Insights into permission-based mobile advertising
A technology that involves users signing up to receive marketing messages from local businesses is likely to reach our shores soon, according to VBS researcher Dr James Richard.
You're walking down Courtenay Place and your phone beeps as you approach your favourite bar: 'Two for one drinks for one hour only', the message reads.
This could be our future, according to researchers Dr James Richard, PhD Director – Marketing at Victoria’s School of Marketing and International Business and then postgraduate student Paul Meuli.
A technology that is gaining popularity in Europe and North America, permission-based location-aware mobile advertising (PBLAMA), which involves users signing up to receive marketing messages from local businesses, is likely to reach our shores soon, says Dr Richard.
The two researchers surveyed 260 undergraduate students from New Zealand aged between 20 and 24 to find out what would motivate them to sign up, with somewhat surprising results.
Out of the eight influencing factors that survey respondents were asked to rank in order of preference 'entertainment' came out as the number one influencer.
"I expected incentives such as discounts or two for one deals to be at the top, but, while important, it actually was fourth on the list," he says.
"Young people felt that if they were going to have ads pop up on their mobile phones they needed to be entertaining.
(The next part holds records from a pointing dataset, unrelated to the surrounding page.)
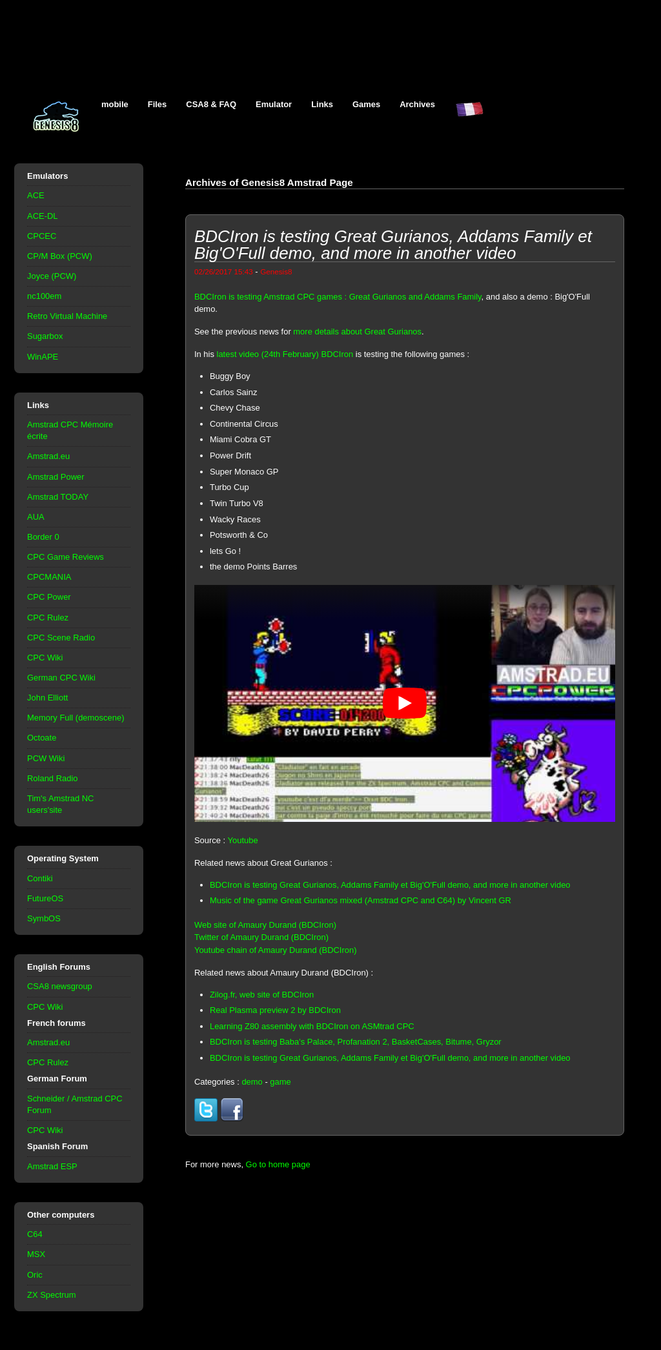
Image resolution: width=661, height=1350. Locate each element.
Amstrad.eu (48, 456)
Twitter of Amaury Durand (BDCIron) (261, 937)
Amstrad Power (56, 477)
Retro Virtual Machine (67, 316)
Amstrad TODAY (57, 497)
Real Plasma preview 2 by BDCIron (275, 1010)
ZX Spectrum (51, 1295)
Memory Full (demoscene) (75, 717)
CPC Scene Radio (61, 637)
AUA (36, 517)
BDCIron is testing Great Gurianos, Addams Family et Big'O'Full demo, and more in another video (390, 885)
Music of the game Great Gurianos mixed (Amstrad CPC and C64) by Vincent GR (360, 900)
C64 (35, 1234)
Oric (35, 1275)
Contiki (40, 878)
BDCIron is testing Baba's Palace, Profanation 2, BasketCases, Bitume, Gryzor (356, 1042)
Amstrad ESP (52, 1166)
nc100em (44, 296)
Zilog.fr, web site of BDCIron (262, 994)
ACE (36, 195)
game (280, 1082)
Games (366, 104)
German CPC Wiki (61, 677)
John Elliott (47, 697)
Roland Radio (52, 778)
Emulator (274, 104)
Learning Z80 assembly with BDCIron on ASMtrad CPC (312, 1026)
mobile (114, 104)
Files (157, 104)
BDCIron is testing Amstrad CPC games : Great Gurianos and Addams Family (338, 297)
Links (322, 104)
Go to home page (278, 1164)
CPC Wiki (45, 657)
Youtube (243, 840)
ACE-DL (42, 216)
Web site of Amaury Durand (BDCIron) (265, 925)
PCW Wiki (46, 758)
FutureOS (45, 898)
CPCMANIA (49, 577)
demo (251, 1082)
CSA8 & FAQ (211, 104)
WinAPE (42, 357)
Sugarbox (45, 336)
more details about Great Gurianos (357, 331)
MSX (36, 1254)
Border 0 (43, 537)
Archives (417, 104)
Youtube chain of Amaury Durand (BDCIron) (275, 950)
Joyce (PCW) (51, 276)
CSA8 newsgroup (59, 986)
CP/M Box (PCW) (59, 256)
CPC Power (49, 597)
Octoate (41, 737)
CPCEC (41, 236)
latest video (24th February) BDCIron (285, 354)
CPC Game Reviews (65, 557)
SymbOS (44, 918)
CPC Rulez (47, 617)
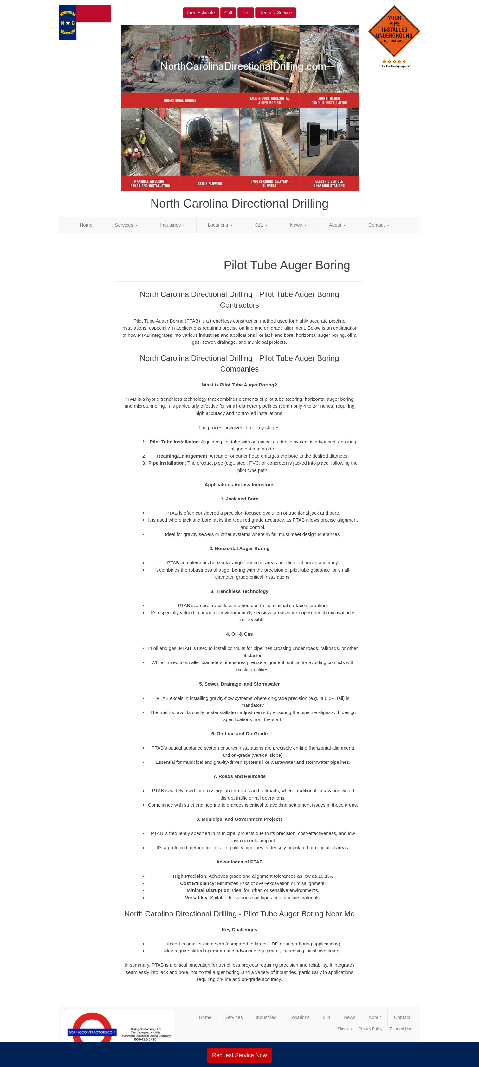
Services (126, 225)
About (337, 225)
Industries (172, 225)
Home (86, 225)
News (298, 225)
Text (246, 12)
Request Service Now (239, 1055)
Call (228, 12)
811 (261, 225)
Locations (220, 225)
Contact (378, 225)
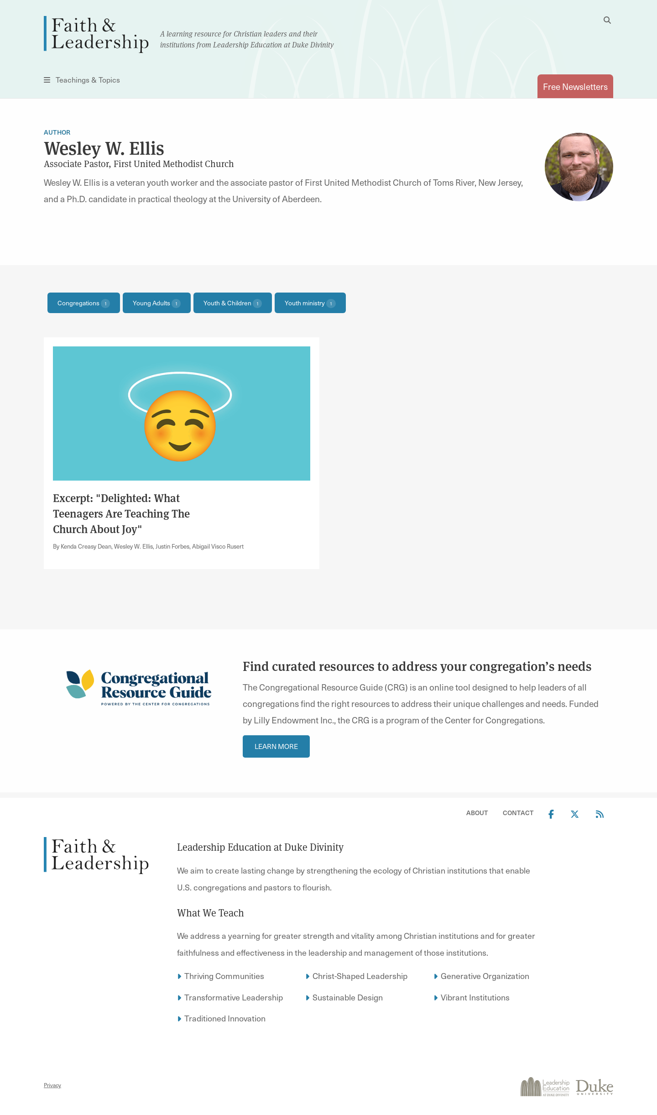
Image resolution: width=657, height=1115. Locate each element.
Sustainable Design (348, 997)
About (477, 812)
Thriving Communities (224, 975)
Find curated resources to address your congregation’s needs (417, 666)
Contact (518, 812)
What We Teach (210, 912)
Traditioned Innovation (225, 1018)
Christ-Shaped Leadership (360, 975)
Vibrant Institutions (475, 997)
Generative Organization (485, 975)
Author (57, 132)
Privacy (52, 1085)
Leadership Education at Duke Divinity (260, 847)
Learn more (276, 746)
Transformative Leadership (233, 997)
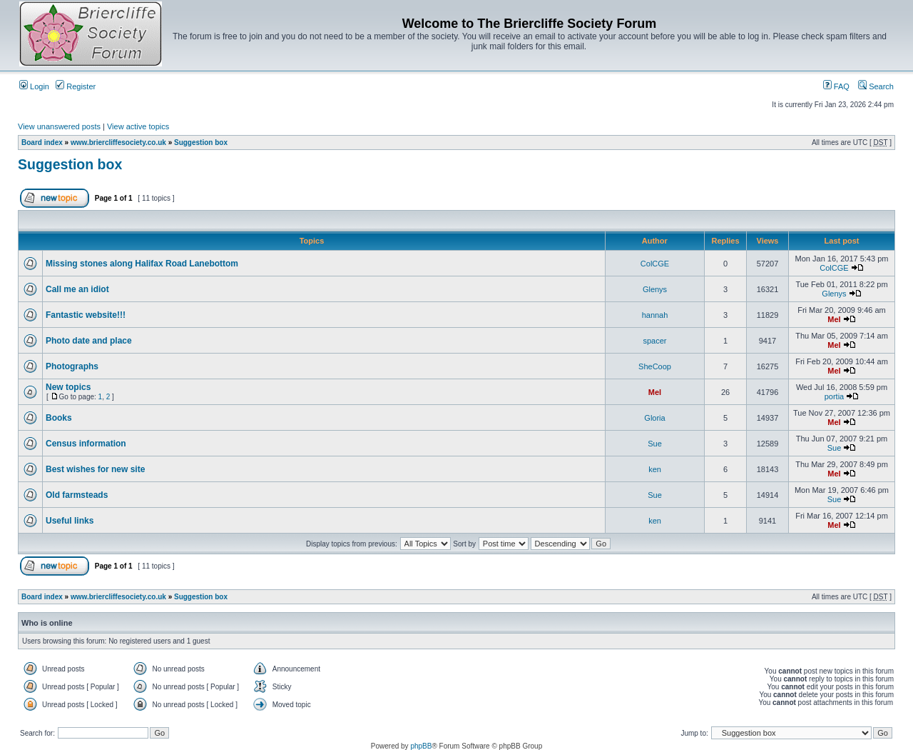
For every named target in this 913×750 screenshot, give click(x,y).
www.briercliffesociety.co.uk (118, 142)
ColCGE (655, 263)
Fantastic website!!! (86, 315)
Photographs (72, 366)
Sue (655, 443)
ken (654, 469)
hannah (655, 315)
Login (34, 86)
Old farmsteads (77, 495)
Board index (42, 142)
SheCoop (654, 366)
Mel (833, 319)
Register (76, 86)
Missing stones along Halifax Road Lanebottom (142, 264)
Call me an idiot (77, 289)
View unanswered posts (59, 126)
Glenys (655, 289)
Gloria (654, 418)
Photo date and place (89, 341)
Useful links (69, 521)
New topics (68, 387)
This might include interactivity such as games or fun applications.
"Second, they wanted their friends to think it was cool, so clearly a marketer would need to focus their promotion accordingly.
"Next up, they wanted the message to be informative, so it would be important to ensure that any messages are up-to-date, convenient and accurate."
The research also indicated that the messaging needs to be portrayed as attractive, not only to the individual who is planning to use it, but to the referent people surrounding that individual.
"So if you were to market PBLAMA, any advertising should show more than one person using the technology to show that 'everybody’s doing it'."
Perhaps not surprisingly, irritating' messages featured at the bottom of the list, and Dr Richards expects the research will be useful to any business looking to adopt PBLAMA as a marketing tool to young people.